EXERCISE BRIEF: Please restate the listing below in full, word for word.

SOURCE MATERIAL:
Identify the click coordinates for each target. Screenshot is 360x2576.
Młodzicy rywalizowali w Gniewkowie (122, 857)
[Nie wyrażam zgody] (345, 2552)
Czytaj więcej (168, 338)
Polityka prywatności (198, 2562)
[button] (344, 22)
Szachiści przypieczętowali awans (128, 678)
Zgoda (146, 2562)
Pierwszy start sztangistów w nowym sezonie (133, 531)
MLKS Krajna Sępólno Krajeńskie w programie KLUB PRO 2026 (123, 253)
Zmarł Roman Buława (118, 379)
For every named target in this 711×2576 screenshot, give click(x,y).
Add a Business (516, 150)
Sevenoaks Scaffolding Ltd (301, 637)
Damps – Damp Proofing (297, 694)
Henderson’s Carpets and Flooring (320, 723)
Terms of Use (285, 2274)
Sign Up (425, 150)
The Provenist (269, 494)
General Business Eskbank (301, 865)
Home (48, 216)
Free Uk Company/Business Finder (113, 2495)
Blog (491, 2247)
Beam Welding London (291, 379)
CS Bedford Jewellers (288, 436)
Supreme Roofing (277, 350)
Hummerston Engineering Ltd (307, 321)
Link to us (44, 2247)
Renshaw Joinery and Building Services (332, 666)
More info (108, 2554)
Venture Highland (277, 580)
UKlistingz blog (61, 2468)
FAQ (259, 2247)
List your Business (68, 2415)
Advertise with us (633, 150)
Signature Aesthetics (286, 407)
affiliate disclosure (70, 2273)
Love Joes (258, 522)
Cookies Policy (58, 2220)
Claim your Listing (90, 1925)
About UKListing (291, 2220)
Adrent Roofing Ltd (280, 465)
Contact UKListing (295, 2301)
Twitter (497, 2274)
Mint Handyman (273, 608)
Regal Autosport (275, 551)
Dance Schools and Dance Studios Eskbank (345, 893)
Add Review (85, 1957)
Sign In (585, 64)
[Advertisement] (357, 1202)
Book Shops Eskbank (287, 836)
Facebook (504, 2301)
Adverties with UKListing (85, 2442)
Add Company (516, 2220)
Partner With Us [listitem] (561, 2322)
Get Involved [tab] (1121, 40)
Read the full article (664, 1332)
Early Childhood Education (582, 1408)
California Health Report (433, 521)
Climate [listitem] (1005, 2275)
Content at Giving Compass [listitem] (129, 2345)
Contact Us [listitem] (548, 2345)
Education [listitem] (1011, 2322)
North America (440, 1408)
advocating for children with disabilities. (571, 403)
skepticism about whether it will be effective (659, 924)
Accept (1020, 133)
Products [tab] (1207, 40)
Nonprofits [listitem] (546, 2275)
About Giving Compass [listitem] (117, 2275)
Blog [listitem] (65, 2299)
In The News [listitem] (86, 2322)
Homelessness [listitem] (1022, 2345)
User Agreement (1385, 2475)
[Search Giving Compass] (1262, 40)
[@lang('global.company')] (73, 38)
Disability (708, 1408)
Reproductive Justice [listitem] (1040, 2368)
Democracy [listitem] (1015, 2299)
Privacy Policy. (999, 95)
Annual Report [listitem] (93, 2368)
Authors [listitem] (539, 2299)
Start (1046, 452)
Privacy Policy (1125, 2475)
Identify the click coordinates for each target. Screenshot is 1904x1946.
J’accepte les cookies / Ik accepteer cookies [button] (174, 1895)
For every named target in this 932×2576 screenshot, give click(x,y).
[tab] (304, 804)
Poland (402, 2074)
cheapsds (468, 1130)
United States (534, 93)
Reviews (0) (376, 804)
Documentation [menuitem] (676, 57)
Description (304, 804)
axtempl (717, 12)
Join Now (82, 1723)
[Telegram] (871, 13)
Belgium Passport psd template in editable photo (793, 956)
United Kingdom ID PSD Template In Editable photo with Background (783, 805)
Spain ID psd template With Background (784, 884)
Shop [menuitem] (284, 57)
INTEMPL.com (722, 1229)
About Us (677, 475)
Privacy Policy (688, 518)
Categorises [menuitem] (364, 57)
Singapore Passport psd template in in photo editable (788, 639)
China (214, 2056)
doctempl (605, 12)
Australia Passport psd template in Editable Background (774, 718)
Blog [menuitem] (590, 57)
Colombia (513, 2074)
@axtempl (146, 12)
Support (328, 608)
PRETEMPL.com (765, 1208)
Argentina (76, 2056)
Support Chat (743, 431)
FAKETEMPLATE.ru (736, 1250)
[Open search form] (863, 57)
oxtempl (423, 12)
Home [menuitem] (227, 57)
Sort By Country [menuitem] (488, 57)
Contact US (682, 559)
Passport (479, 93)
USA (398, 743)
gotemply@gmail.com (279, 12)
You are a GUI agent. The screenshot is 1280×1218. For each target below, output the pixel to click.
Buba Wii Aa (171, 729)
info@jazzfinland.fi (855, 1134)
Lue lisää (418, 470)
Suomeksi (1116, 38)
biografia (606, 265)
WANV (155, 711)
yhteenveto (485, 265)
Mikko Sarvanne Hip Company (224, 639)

SOLUTION TO THIS PROBLEM:
Identify the click coordinates for each target. Screenshot is 360x2576.
Młodzicy rywalizowali w Gniewkowie (122, 857)
[Nie wyrażam zgody] (345, 2552)
Czytaj więcej (168, 338)
Polityka prywatności (198, 2562)
[button] (344, 22)
Szachiści przypieczętowali awans (128, 678)
Zgoda (146, 2562)
Pierwszy start sztangistów w nowym sezonie (133, 531)
MLKS Krajna Sępólno Krajeńskie w programie KLUB PRO 2026 (123, 253)
Zmarł Roman Buława (118, 379)
For every named target in this 711×2576 screenshot, give click(x,y).
Add a Business (516, 150)
Sevenoaks Scaffolding Ltd (301, 637)
Damps – Damp Proofing (297, 694)
Henderson’s Carpets and Flooring (320, 723)
Terms of Use (285, 2274)
Sign Up (425, 150)
The Provenist (269, 494)
General Business Eskbank (301, 865)
Home (48, 216)
Free Uk Company/Business Finder (113, 2495)
Blog (491, 2247)
Beam Welding London (291, 379)
CS Bedford Jewellers (288, 436)
Supreme Roofing (277, 350)
Hummerston Engineering Ltd (307, 321)
Link to us (44, 2247)
Renshaw Joinery and Building Services (332, 666)
More info (108, 2554)
Venture Highland (277, 580)
UKlistingz blog (61, 2468)
FAQ (259, 2247)
List your Business (68, 2415)
Advertise with us (633, 150)
Signature Aesthetics (286, 407)
affiliate disclosure (70, 2273)
Love Joes (258, 522)
Cookies Policy (58, 2220)
Claim your Listing (90, 1925)
About UKListing (291, 2220)
Adrent Roofing Ltd (280, 465)
Contact UKListing (295, 2301)
Twitter (497, 2274)
Mint Handyman (273, 608)
Regal Autosport (275, 551)
Dance Schools and Dance Studios Eskbank (345, 893)
Add Review (85, 1957)
Sign In (585, 64)
[Advertisement] (357, 1202)
Book Shops Eskbank (287, 836)
Facebook (504, 2301)
Adverties with UKListing (85, 2442)
Add Company (516, 2220)
Partner With Us [listitem] (561, 2322)
Get Involved [tab] (1121, 40)
Read the full article (664, 1332)
Early Childhood Education (582, 1408)
California Health Report (433, 521)
Climate [listitem] (1005, 2275)
Content at Giving Compass [listitem] (129, 2345)
Contact Us [listitem] (548, 2345)
Education [listitem] (1011, 2322)
North America (440, 1408)
advocating for children with disabilities. (571, 403)
skepticism about whether it will be effective (659, 924)
Accept (1020, 133)
Products [tab] (1207, 40)
Nonprofits [listitem] (546, 2275)
About Giving Compass [listitem] (117, 2275)
Blog [listitem] (65, 2299)
In The News [listitem] (86, 2322)
Homelessness [listitem] (1022, 2345)
User Agreement (1385, 2475)
[Search Giving Compass] (1262, 40)
[@lang('global.company')] (73, 38)
Disability (708, 1408)
Reproductive Justice [listitem] (1040, 2368)
Democracy [listitem] (1015, 2299)
Privacy Policy. (999, 95)
Annual Report [listitem] (93, 2368)
Authors [listitem] (539, 2299)
Start (1046, 452)
Privacy Policy (1125, 2475)
Identify the click coordinates for each target. Screenshot is 1904x1946.
J’accepte les cookies / Ik accepteer cookies [button] (174, 1895)
For every named target in this 932×2576 screenshot, give click(x,y).
[tab] (304, 804)
Poland (402, 2074)
cheapsds (468, 1130)
United States (534, 93)
Reviews (0) (376, 804)
Documentation [menuitem] (676, 57)
Description (304, 804)
axtempl (717, 12)
Join Now (82, 1723)
[Telegram] (871, 13)
Belgium Passport psd template in editable photo (793, 956)
United Kingdom ID PSD Template In Editable photo with Background (783, 805)
Spain ID psd template With Background (784, 884)
Shop [menuitem] (284, 57)
INTEMPL.com (722, 1229)
About Us (677, 475)
Privacy Policy (688, 518)
Categorises [menuitem] (364, 57)
Singapore Passport psd template in in photo editable (788, 639)
China (214, 2056)
doctempl (605, 12)
Australia Passport psd template in Editable Background (774, 718)
Blog [menuitem] (590, 57)
Colombia (513, 2074)
@axtempl (146, 12)
Support (328, 608)
PRETEMPL.com (765, 1208)
Argentina (76, 2056)
Support Chat (743, 431)
FAKETEMPLATE.ru (736, 1250)
[Open search form] (863, 57)
oxtempl (423, 12)
Home [menuitem] (227, 57)
Sort By Country [menuitem] (488, 57)
Contact US (682, 559)
Passport (479, 93)
USA (398, 743)
gotemply@gmail.com (279, 12)
You are a GUI agent. The screenshot is 1280×1218. For each target below, output the pixel to click.
Buba Wii Aa (171, 729)
info@jazzfinland.fi (855, 1134)
Lue lisää (418, 470)
Suomeksi (1116, 38)
biografia (606, 265)
WANV (155, 711)
yhteenveto (485, 265)
Mikko Sarvanne Hip Company (224, 639)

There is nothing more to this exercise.